Though a tank may not sound as scary as shooting in the ocean, being underwater all day – every day – in a broccoli-urine stew, took its toll on Moore and Holt.
"It was exhausting. It was such an intense feat. We really had to rely on each other to get through it because we were like crash test dummies — no one had ever attempted to shoot a film like this before. We didn't know if it would be safe or if the camera could read our expressions or how to even act underwater," said Holt.
The bulk of their performances played out in their eyes, due to the masks they were wearing.
"We had to rely on each other and be really honest about whether or not we thought our performances were believable and authentic. It was so different. Just being underwater changes your physicality, and it was a struggle. But we managed, I think," said Holt.
The only upside of getting waterlogged every day? No time spent on hair and makeup.
"We would show up in the morning with wet hair, slap on some lip balm and hair conditioner and get our wet suits on," said Moore.
Because this film diligently exploits every underwater fear anyone's had, we asked if making this film gave either actress nightmares. Holt said, "We slept so hard, we didn't dream!"
"Exactly," said Moore. "It takes every ounce of energy to be underwater for any substantial amount of time."
Moore admits they were both scared at the beginning of the shoot. "There were moments when we'd just be sitting quietly in the cage, and my thoughts would start to wander. I'd think, 'Wow, I'm underwater right now. What if my mask fills up with water out of nowhere? What if there's a hole in the hose connected to the tank?' My brain would just start to play tricks on me."
Eventually, the actresses began to feel pretty safe, considering they were only 20 feet down with safety divers hovering. They now say every soggy moment was worth it.
"It's the perfect summer thriller, real escapist entertainment," said Moore. "But it’s a movie about survival, so it’s about so much more than escaping sharks. There is layer after layer of seemingly insurmountable problems that these girls are facing.
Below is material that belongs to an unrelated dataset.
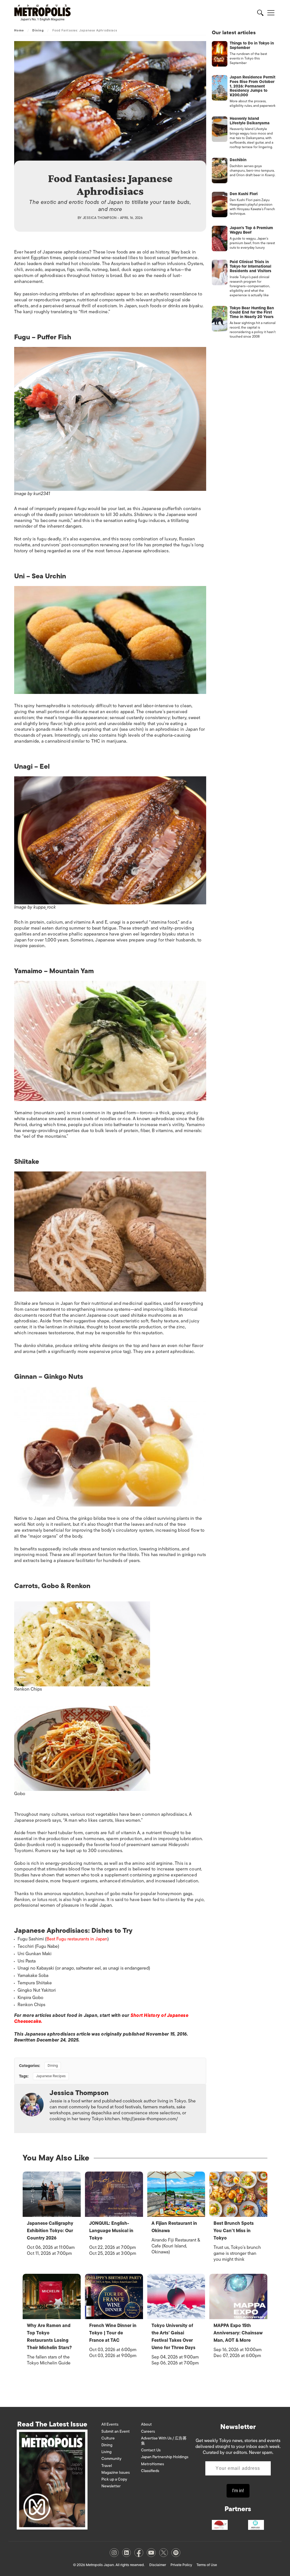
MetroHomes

I think it’s interesting to see the underwater perspective that hasn’t really been shown before on screen."
And with all the talk about gender inequality in Hollywood, 47 Meters Down is a prime example of a film starring two women who don't rely on a man to rescue them.
"We’re both really proud to be part of a film about two women helping each other survive. It’s empowering. I wish it wasn’t such an anomaly, but we’re happy to represent these empowered heroines," said Moore.
Moore is optimistic that Hollywood is becoming more female-friendly.
"I think we’re moving in the right direction. Simply having a conversation and an ongoing dialogue about it is the way to perpetuate change and break down gender norms. Can there be more female-centric films out there with female directors and writers? Absolutely! I certainly don’t think we’ve reached peak saturation by any means."
47 Meters Down opens Friday, June 16.